Function of Dataproc Metastore in a Datalake environment

645 Views Asked by At

In a Google Datalake environment, what is the Dataproc Metastore service used for?

I'm watching a Google Cloud Tech video and in this video around the 17:33 mark, the presenter says:

The other thing that is required, in order to make the data accessible, is all of the data that exists within GCS bucket, so on the BigQuery. So recent launched Dataproc Metastore So this is a high-compatible Metastore. It's based on high Metastore. So this will allow you to register the data, structured data specifically, so that you can query it using Spark, PRESTO, or Hive

The way I understood this quote is, if I have a BigQuery table called my_bigquery_table I should be able to run the following Hive query (or similar) and get an output:

SELECT * FROM my_bigquery_table;

As far as I know, this would only work if my Metastore is able to extract entries from the Data Catalog regarding my BigQuery tables.

Is my understanding correct? Currently, I am unable to find a way to sync entries in my Data Catalog to the Metastore (syncing data from Metastore to Data Catalog is possible, I know this).

UPDATE 1:

Is this a valid example to load Parquet/CSV files from GCS:

CREATE EXTERNAL TABLE sample_table(<column list>) STORED AS PARQUET LOCATION 'gs://parquet_bucket/parquet_file'; // table creation

SELECT * FROM sample_table; // select query
1

There are 1 best solutions below

3
On

Dataproc Metastore is a managed Apache Hive Metastore service. It offers 100% OSS compatibility when accessing database and table metadata stored in the service.
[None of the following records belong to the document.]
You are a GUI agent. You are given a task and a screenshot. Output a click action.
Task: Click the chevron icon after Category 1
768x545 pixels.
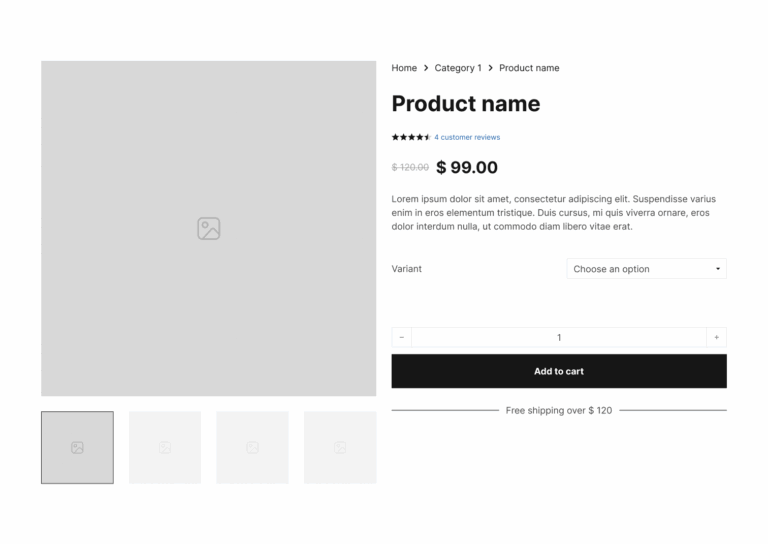point(490,68)
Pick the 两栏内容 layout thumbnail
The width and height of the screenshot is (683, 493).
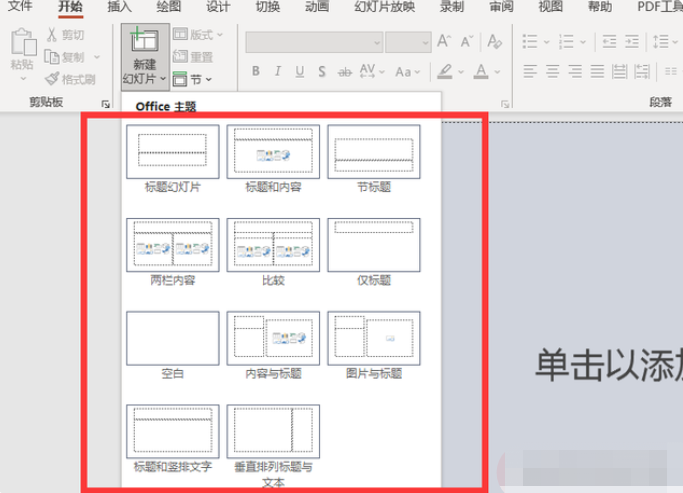coord(173,245)
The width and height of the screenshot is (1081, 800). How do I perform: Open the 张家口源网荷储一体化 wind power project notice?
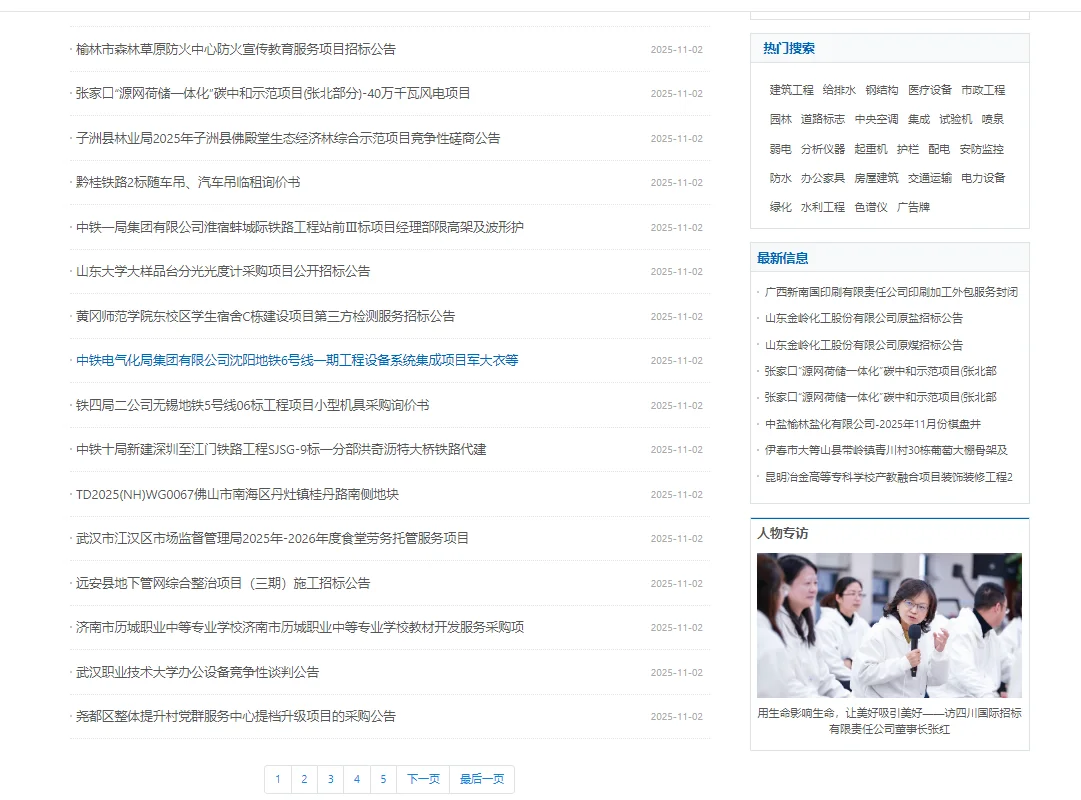(270, 93)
For example, you might have a table stored in Parquet files on Google Cloud Storage. You can define a table over those files and store that metadata in a Dataproc Metastore instance. Then you can connect a Cloud Dataproc cluster to your Dataproc Metastore service instance and query that table using Hive, SparkSQL , or other query engines.

Dataproc Metastore is also used to provide an OSS compatible metadata API for Spark SQL to query data that has been discovered by Cloud Dataplex. See this documentation for more info.

Dataproc Metastore does not automatically ingest metadata from Data Catalog or make BigQuery tables automatically queryable from Hive.